Collected data
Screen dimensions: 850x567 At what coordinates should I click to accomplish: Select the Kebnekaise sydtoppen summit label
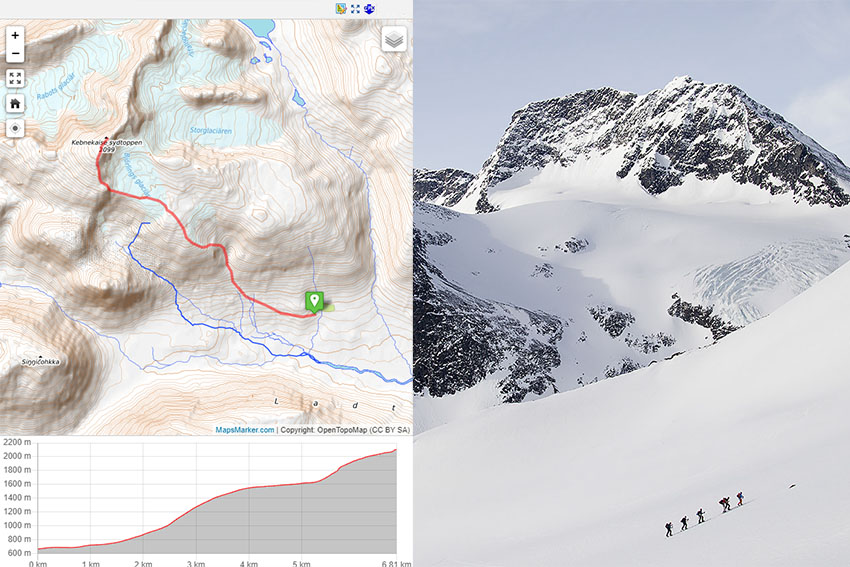tap(107, 143)
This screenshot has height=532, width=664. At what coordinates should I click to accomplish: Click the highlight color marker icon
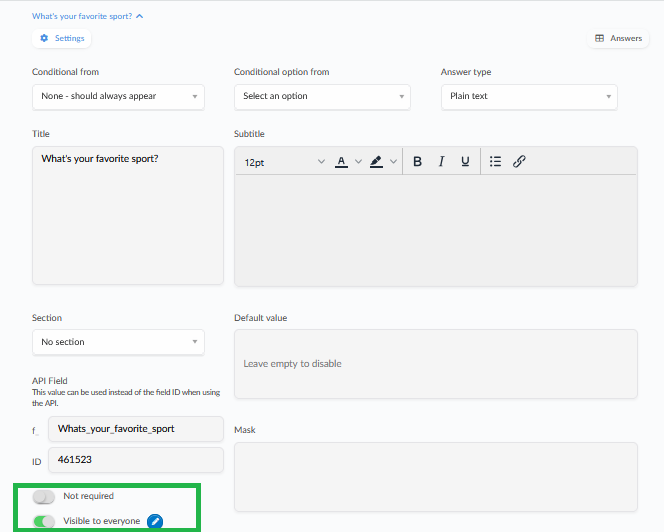click(376, 162)
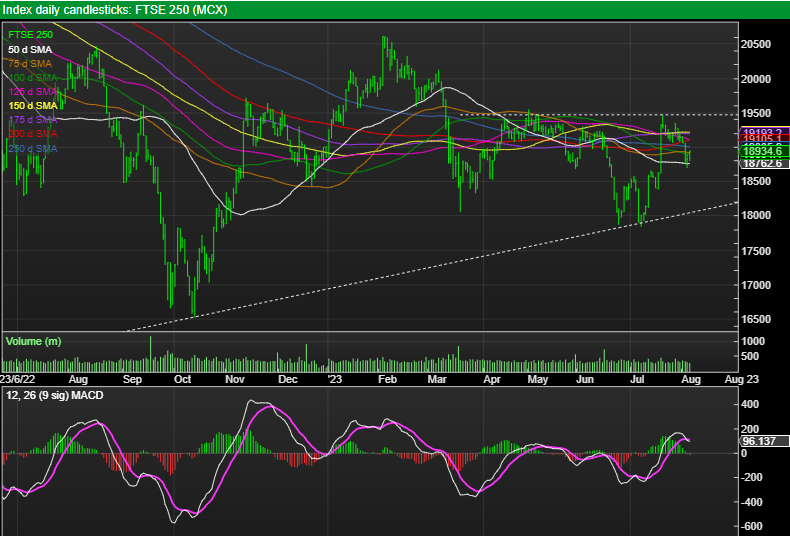Click the Aug 23 date label
This screenshot has width=790, height=536.
pos(741,379)
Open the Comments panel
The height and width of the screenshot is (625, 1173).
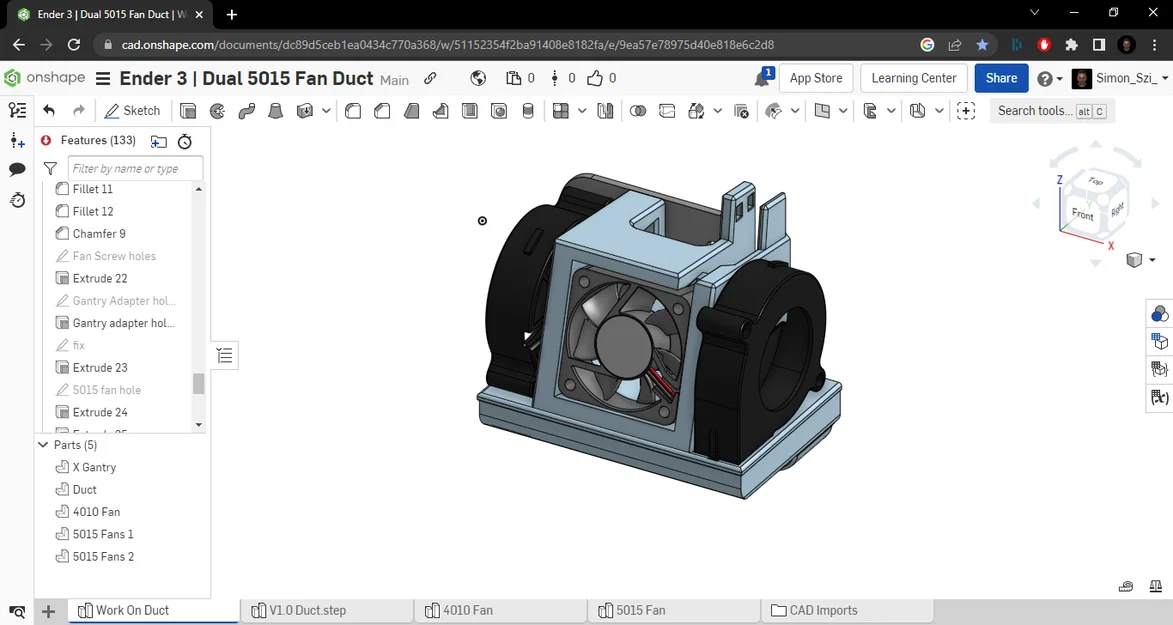pos(17,170)
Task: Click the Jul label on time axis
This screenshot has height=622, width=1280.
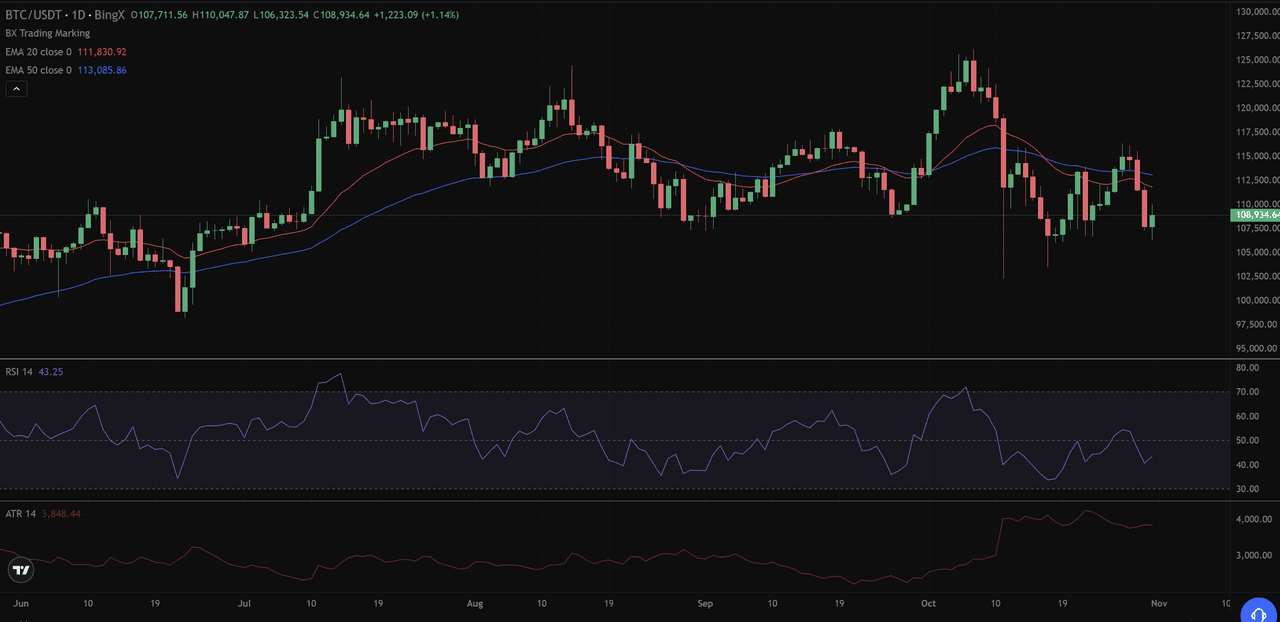Action: click(x=246, y=604)
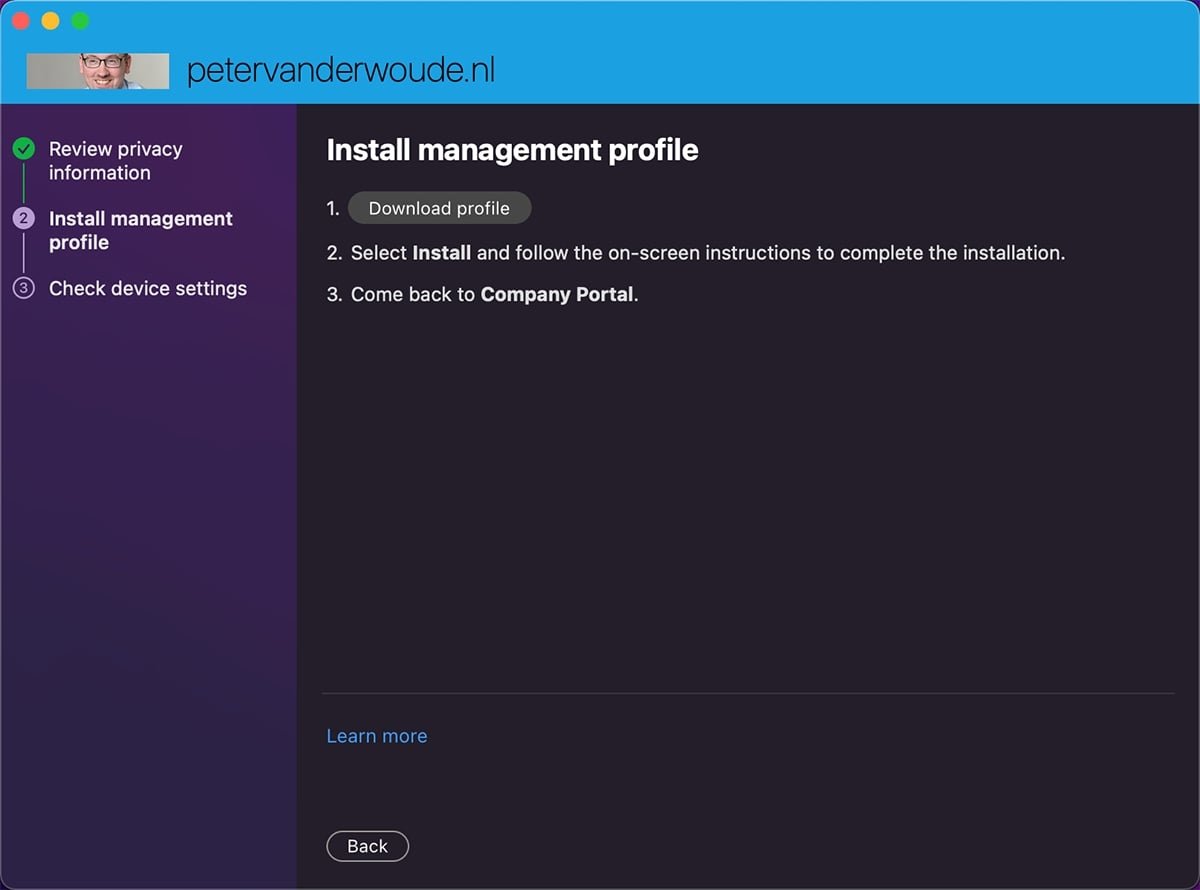Select the Install management profile step
The width and height of the screenshot is (1200, 890).
pos(140,230)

• PROBLEM TO SOLVE:
Word for word, retype the lines from the one with "Open the Comments panel" through the final line of the data, both included. No pictures belong in the copy.

• TASK OUTPUT:
Open the Comments panel
The height and width of the screenshot is (625, 1173).
pos(17,170)
Task: Click the Jul label on time axis
This screenshot has height=622, width=1280.
Action: click(x=246, y=604)
Select the Install management profile step
The width and height of the screenshot is (1200, 890).
pos(140,230)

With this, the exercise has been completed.